■ What you have to do: Write out each line of the data below without changing a single character.

[Data for locating visible targets]

•••••

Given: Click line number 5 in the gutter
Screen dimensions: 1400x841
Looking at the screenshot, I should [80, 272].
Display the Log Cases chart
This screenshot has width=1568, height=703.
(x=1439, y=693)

•••••

■ Complete output:
Given: Click line number 5 in the gutter
Screen dimensions: 1400x841
Looking at the screenshot, I should [80, 272].
Display the Log Cases chart
This screenshot has width=1568, height=703.
(x=1439, y=693)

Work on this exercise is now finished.